Литературные беседы. Книга вторая ("Звено": 1926-1928)
Шрифт:
Конечно, истинным эпилогом Бетховена является не заключительная часть Девятой симфонии, даже не «Месса», а те удивительные последние квартеты, за которые его долгое время считали сумасшедшим. Там — программа выполнения замысла, внутренне уже потерпевшего крушение. В квартетах — исповедь, подведение итогов, разговор с самим собой. И надо еще раз повторить, что более суровой, скорбной, как бы беспощадной музыки нет на земле. Хочется добавить еще: и более «взрослой». Никаких иллюзий не осталось, а о ликовании смешно и вспоминать… Если Бетховен — «пророк новых эпох», и если симфонии его — «краеугольный камень нового искусства, радостно зовущего людей на объединение», то спросим все-таки: «на пороге новых времен» что же такое эти квартеты? нет ли в них некоторого предостережения, исходящего от человека, который со своих высот увидел то, что ни сыновья, ни внуки его еще не видели.
<
В «Воле России» напечатано одиннадцать стихотворения Бориса Пастернака. Все эти стихи объединены одним названием «Лейтенант Шмидт», с подзаголовком «из поэмы “1905 год”». Представляют ли они собой законченный, самостоятельный эпизод или это случайные отрывки — решить трудно. Связь между отдельными стихотворениями крайне хрупка и неясна. Построение крайне прихотливо.

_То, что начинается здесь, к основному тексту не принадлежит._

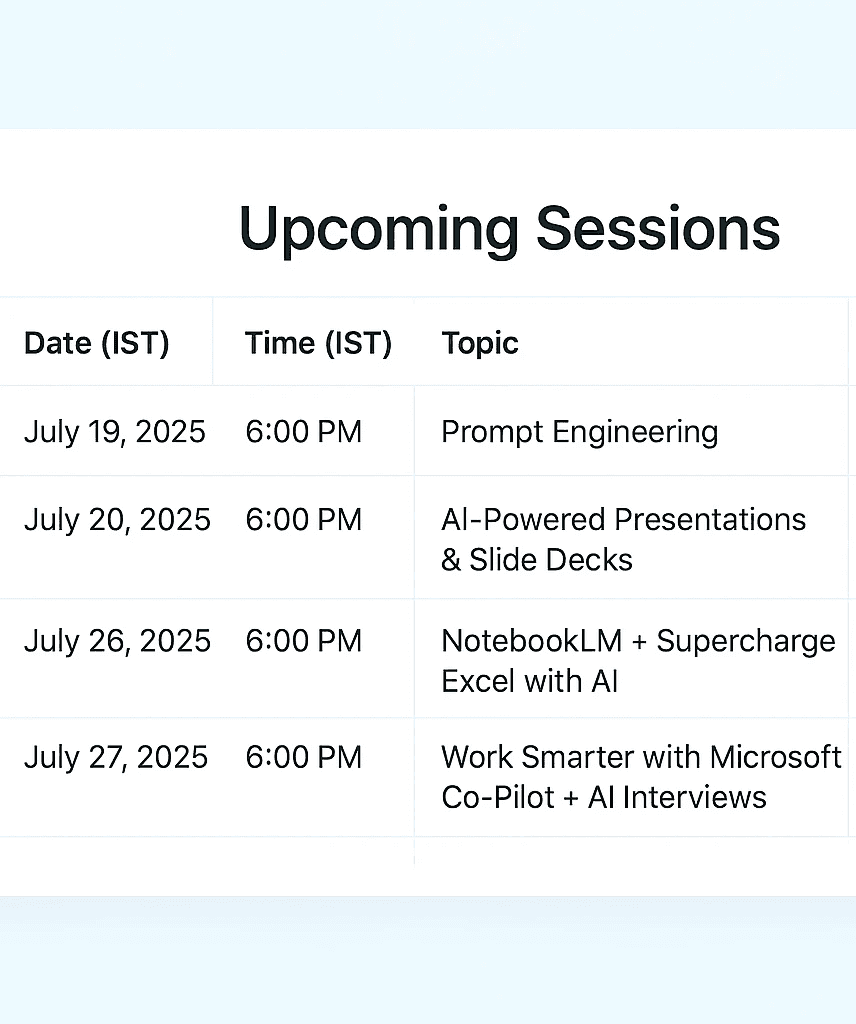
Task: Select the Time (IST) column header
Action: click(318, 343)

Конечно, при растяжимости теперешних понятий, можно целое назвать поэмой, как это и сделала в примечании «Воля России». Но ведь в наши дни можно назвать поэмой решительно все, что угодно, — и никто не удивится.

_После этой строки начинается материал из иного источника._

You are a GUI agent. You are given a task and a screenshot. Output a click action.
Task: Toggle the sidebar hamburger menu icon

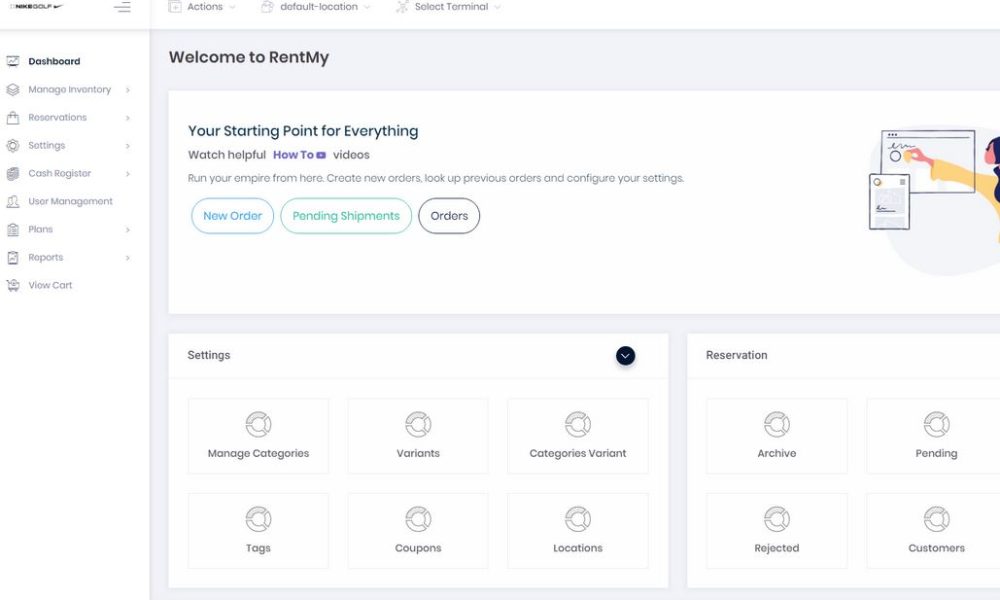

Стихи довольно замечательны, но скорей в плоскости «интересного», чем в плоскости «прекрасного». Как почти всегда у Пастернака, они кажутся написанными начерно. Черновик — все творчество Пастернака. Оговорив это, следует добавить, что он — работник выдающийся. Но психологически непонятно: как при своем несомненном, очень значительном, очень живом, очень доброкачественном даровании Пастернак довольствуется удобрением поэтических полей для будущих поколений, чисткой авгиевых конюшен, вообще – самоотверженно выполняет роль чернорабочего и так редко благоволит быть поэтом. Кто-кто, а уж он поэтом мог бы быть! С гораздо меньшими силами, победнее, попроще, помельче его, Есенин все-таки поэтом стал. Хороши или плохи стихи Есенина, любишь их или нет, все-таки это – не черновики. Человек отразился в них целиком. Есенин не заботится о расширении синтаксиса, обогащении языка, обновлении приемов для будущих поколений, — или, если и заботится, то как о второстепенном деле. Лично для себя он искал предельной чистоты и предельной силы, доступной ему уже сейчас, немедленно, и эти, пусть и несовершенные, качества предпочитал выработке проблематических совершенств, которыми якобы воспользуются другие. Думается, что Есенин оказался прав даже и с теоретико-литературной точки зрения: слабоватое, но чистое и свободное от элементов упражнения стихотворение передает больше творческого опыта, чем самая изощренная, самая вдохновенная поэтическая «головоломка». Еще вернее это по отношению к Анне Ахматовой, поэту более значительному, чем Есенин. Обособленное положение Ахматовой в нашей современной литературе отчасти объясняется именно тем, что стихи ее написаны начисто, окончательно. В них «литературы» очень мало, и трудно представить себе время, когда они перестанут быть понятными. Едва ли такие времена скоро наступят. Между тем даже Блок, несмотря на свой несравненный лирический гений, вероятно, окажется непонятным через два-три десятка лет, устареет и обветшает. У Блока девяносто процентов условных, приблизительных, плохо найденных и не на месте поставленных слов. Современников это волновало и даже дарило их «новым трепетом». Потомки могут оказаться трезвее и требовательнее.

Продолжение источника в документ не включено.